60 Ga. 654 | Ga. | 1878

Warner, Chief Justice.

The plaintiff sued the defendants on a promissary note for the sum of $300.00 dated 7th of March, 1874, and due 1st of November thereafter, payable to the order of Hunt, Rankin & Lamar, and indorsed in blank by them. The defendants pleaded that said note was given to the payees *655thereof for a fertilizer which was wholly worthless, and that the consideration for which said note was given had entirely failed, and that after the same became due it was presented to defendants for payment, and payment thereof de_ manded by the agent, not of the plaintiff, but by the agent of Hunt, Eankin & Lamar, and that they are and were the owners of said note after it became due. On the trial of the case the jury found a verdict in favor of the defendants. A motion was made for a new trial on the ground that the verdict was contrary to the evidence and contrary to law, which was overruled, and the plaintiff excepted. The only question insisted on here was whether the plaintiff was the bona fide holder of a note for a valuable consideration before it became due, or whether it was the property of Hunt, Eankin & Lamar, the payees thereof.

It was proved by two witnesses for the plaintiff, that the note was transferred by Hunt, Eankin & Lamar to the plaintiff on the 30th of April, 1874, as collateral security for money loaned by it to them ; the amount advanced by the plaintiff was eighty per cent of the face value of the note, the plaintiff having no notice of any defense thereto. One of the defendants (Butner) stated that after the note became due, one Skellie, who had been the agent of Hunt, Eankin & Lamar in the spring of 1874, and had been collecting for them that fall, called on him for the payment of the note, but did not exhibit the note, supposed he had it. After he was sued on the note, called at the Exchange Bank and told Lawton, its cashier, that he would pay the bank $200.00 as a compromise of the debt. He said he could not take it without first seeing Hunt) Eankin & Lamar about it, and went to their store and saw them, came back and told witness they would not consent to his taking the $200.00 dollars offered. This is all the evidence going to show that the plaintiff was not the bona fide holder of the note before it became due.

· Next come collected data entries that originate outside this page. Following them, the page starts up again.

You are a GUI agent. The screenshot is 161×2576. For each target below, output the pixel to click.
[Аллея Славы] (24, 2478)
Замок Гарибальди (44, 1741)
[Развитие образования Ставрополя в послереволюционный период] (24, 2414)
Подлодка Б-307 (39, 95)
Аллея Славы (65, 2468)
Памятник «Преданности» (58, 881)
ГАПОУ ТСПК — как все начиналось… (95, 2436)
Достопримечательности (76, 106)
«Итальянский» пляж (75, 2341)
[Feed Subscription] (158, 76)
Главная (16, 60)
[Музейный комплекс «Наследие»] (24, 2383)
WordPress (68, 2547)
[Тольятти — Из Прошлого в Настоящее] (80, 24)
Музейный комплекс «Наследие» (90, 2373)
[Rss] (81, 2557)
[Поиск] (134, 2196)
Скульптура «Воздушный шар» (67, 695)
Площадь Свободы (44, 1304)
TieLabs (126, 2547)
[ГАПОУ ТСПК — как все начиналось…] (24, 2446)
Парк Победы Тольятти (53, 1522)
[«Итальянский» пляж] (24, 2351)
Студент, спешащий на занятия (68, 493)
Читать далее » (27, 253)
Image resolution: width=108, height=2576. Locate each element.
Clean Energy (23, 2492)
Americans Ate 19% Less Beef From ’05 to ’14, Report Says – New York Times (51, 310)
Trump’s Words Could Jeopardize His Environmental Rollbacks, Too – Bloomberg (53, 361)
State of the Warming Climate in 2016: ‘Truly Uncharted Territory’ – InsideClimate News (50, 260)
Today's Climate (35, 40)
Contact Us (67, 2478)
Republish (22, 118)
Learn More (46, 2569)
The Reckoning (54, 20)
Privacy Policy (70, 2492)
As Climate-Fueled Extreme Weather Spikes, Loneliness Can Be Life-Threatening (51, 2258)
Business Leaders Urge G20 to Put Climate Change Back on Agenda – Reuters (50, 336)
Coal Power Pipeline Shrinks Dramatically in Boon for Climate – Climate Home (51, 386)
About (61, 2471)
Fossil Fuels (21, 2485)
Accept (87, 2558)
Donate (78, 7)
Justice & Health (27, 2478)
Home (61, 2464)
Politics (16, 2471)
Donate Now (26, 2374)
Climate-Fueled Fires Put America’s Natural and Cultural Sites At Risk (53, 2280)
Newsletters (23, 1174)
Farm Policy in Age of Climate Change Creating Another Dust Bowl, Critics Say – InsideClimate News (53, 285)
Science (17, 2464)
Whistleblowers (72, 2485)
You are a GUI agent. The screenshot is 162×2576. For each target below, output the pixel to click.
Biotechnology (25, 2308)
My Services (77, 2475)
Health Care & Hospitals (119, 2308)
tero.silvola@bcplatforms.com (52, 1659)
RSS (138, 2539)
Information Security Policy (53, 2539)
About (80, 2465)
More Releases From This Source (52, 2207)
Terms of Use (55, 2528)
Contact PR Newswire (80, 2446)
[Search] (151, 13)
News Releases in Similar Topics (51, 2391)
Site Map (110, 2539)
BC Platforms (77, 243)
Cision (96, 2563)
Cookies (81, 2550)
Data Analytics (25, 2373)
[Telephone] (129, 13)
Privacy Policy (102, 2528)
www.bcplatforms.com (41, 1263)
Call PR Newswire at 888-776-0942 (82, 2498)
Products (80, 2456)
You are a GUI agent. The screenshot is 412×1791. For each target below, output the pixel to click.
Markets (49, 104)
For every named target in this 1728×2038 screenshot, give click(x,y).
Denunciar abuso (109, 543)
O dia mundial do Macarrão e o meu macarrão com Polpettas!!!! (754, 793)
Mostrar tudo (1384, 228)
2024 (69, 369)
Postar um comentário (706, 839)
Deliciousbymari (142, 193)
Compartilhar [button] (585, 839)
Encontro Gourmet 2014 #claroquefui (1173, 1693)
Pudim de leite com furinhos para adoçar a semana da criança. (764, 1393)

Skellie was not the agent of the plaintiff, and therefore its right to the paper could not be affected by what he *656said to the defendant; besides, it did not appear that he had possession of the note — there is nothing inconsistent with the plaintiff’s title to the note arising from the fact that its cashier consulted with Hunt, Rankin & Lamar as to the proposed compromise of $200.00 and their refusal to consent thereto. The plaintiff held the note which they had indorsed, as collateral security for the loan of $240.00, that being eighty per cent, of the face of the note. If the plaintiff had taken $200.00 in payment of the note without the consent of Hunt, Rankin & Lamar, it could not have collected from them the additional $40.00 loaned, for which it held the note as security, and hence the necessity of obtaining their consent for the protection of its own interest. The plaintiff was a bona fide holder of the note to the extent of the money loaned, and for which it was transferred to it as collateral security. Code, §2788. When the amount of money loaned, with the lawful interest due thereon, shall be collected on the note by the plaintiff, and for that purpose it had the legal title to it under the evidence, the balance due thereon will belong to Hunt, Rankin & Lamar. In view of the evidence contained in the record the verdict of the jury was contrary to law.

Let the judgment of the court below be reversed.